### Work request
Only the number is wanted: how many lines of the data contain "Send"?

BEGIN Listed entries

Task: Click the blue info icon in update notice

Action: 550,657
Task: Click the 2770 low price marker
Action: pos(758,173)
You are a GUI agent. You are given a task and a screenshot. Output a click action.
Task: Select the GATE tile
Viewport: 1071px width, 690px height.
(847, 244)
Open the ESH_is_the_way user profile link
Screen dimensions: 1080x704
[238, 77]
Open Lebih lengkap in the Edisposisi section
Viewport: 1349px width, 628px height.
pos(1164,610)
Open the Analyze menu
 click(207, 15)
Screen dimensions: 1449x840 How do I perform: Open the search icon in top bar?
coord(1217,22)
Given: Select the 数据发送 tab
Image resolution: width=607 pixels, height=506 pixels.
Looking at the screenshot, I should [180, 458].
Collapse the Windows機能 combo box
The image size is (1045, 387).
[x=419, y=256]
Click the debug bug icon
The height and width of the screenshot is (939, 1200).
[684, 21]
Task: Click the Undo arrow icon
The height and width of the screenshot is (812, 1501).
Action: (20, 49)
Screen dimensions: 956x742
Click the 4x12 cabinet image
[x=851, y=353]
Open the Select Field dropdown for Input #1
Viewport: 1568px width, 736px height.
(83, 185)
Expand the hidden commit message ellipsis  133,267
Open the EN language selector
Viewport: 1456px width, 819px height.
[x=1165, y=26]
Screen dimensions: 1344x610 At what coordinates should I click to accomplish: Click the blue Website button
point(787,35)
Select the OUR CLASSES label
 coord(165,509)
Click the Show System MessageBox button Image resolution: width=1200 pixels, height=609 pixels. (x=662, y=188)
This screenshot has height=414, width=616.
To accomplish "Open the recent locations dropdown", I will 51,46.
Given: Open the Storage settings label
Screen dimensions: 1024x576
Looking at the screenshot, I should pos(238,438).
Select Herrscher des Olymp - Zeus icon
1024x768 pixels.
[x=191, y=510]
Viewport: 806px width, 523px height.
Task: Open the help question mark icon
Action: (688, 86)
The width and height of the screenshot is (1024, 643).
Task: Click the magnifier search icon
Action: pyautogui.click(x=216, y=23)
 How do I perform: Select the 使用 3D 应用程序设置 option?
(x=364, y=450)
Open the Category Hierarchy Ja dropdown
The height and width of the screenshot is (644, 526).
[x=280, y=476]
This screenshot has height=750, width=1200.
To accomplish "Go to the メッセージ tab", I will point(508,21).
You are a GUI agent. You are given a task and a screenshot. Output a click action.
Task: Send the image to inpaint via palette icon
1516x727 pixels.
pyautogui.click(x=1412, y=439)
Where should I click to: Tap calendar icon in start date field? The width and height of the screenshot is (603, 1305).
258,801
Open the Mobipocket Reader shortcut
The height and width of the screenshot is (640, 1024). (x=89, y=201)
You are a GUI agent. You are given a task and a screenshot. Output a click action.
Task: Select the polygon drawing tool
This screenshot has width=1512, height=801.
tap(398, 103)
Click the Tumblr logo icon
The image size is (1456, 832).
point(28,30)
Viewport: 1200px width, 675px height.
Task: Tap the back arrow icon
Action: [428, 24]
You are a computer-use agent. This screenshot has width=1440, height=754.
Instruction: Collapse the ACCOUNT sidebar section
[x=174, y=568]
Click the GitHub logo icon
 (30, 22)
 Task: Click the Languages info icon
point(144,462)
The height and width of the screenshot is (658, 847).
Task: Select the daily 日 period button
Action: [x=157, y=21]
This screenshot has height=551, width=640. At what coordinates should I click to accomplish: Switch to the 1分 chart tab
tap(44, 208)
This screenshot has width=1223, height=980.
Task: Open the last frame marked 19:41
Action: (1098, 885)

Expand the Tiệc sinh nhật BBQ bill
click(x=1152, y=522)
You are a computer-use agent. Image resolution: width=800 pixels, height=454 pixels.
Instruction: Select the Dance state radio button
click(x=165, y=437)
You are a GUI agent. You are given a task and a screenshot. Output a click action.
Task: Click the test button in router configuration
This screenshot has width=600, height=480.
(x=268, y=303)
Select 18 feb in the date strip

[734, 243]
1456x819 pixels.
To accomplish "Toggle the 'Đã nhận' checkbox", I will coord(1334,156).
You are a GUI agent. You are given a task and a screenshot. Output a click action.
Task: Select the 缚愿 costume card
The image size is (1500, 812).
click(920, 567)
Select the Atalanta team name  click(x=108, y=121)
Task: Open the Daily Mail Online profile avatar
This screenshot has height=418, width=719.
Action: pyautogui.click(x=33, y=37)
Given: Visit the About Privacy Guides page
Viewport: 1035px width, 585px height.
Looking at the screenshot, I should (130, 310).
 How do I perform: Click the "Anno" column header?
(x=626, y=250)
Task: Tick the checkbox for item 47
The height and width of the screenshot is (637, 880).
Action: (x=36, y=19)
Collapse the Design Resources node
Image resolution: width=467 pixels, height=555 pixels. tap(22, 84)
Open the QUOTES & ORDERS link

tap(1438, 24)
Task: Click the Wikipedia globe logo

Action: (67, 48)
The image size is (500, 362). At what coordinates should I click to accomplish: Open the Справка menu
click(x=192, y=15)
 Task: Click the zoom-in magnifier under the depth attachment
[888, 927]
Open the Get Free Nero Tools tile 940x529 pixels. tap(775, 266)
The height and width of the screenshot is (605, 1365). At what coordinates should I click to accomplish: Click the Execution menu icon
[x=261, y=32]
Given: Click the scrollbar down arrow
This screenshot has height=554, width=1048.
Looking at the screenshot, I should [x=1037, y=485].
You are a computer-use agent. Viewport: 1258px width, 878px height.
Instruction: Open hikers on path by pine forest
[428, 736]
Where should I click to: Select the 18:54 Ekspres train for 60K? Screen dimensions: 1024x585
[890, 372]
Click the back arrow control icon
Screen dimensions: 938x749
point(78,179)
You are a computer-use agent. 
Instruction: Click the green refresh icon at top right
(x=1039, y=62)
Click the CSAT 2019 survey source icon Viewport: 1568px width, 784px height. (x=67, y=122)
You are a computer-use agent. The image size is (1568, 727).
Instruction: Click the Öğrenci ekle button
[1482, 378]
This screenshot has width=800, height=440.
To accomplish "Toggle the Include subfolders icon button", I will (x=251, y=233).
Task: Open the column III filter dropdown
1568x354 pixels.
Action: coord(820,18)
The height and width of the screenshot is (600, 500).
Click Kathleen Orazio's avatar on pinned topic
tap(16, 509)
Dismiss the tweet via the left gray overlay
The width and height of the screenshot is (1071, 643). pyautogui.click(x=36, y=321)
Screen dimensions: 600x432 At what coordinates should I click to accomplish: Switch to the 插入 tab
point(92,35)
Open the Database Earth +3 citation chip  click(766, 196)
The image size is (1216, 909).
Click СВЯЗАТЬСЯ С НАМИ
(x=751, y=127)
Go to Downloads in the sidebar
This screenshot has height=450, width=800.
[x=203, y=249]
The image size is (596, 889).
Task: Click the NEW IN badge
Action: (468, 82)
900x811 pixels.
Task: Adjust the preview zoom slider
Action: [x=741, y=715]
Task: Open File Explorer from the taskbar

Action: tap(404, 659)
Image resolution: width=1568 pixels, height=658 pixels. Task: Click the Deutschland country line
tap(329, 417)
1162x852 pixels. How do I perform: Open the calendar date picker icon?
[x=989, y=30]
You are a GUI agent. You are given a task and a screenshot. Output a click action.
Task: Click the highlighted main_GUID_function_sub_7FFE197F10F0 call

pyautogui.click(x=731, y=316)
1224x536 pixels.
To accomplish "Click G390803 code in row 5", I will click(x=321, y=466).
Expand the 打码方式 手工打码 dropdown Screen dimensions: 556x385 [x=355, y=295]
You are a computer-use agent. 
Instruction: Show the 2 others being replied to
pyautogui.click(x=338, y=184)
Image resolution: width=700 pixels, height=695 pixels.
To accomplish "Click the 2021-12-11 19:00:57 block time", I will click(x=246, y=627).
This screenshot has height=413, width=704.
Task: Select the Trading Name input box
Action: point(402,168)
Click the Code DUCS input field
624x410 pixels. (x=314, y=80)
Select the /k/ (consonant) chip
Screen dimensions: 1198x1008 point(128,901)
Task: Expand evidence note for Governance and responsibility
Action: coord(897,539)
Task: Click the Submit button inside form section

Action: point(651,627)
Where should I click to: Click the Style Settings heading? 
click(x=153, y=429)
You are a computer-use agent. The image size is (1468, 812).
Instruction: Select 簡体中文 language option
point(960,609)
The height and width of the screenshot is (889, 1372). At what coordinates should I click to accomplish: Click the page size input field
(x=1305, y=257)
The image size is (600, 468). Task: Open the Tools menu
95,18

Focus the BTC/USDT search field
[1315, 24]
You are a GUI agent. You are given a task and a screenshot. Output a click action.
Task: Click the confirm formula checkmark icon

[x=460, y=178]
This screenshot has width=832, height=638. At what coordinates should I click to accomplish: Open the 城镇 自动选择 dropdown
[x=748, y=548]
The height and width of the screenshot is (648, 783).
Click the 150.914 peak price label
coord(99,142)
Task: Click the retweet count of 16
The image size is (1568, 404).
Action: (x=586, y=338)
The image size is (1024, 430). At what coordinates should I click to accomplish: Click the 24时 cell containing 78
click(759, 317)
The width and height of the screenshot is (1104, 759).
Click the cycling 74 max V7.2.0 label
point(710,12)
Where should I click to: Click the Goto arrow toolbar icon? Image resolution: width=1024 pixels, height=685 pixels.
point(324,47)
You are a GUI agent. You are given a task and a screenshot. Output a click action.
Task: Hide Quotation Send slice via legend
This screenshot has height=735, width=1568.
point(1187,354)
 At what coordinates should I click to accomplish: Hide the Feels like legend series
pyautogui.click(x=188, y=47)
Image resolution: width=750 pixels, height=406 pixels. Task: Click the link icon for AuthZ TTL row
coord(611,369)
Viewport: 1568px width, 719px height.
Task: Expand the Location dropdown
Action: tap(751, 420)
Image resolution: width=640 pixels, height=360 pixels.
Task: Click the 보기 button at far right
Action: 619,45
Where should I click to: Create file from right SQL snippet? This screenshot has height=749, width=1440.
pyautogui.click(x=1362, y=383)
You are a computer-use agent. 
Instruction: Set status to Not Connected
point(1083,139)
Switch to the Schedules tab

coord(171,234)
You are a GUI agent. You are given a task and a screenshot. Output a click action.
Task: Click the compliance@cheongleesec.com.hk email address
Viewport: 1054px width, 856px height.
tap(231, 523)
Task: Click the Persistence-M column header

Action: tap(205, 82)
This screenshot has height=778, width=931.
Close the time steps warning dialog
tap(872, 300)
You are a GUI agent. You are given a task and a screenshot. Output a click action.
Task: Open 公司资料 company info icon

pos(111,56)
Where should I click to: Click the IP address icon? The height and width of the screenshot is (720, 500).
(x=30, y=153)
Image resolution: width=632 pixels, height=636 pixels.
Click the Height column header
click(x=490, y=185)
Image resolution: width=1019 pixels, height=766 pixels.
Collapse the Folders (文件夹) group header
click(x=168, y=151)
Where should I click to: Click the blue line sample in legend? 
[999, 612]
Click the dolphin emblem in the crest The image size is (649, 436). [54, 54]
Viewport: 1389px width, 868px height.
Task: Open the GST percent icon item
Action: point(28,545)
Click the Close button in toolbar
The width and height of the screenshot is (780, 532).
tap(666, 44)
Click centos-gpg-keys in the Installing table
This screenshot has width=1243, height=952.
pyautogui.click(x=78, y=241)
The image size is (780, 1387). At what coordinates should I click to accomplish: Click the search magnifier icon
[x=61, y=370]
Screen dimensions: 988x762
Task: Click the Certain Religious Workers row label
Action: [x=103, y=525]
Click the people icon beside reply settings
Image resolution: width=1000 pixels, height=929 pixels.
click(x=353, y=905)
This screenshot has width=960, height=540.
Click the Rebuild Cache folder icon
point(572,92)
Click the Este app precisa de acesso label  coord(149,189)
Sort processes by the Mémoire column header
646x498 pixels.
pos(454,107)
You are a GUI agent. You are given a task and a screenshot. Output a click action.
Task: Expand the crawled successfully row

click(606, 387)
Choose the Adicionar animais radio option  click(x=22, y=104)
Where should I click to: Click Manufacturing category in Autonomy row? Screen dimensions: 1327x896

END Listed entries

### Task output
2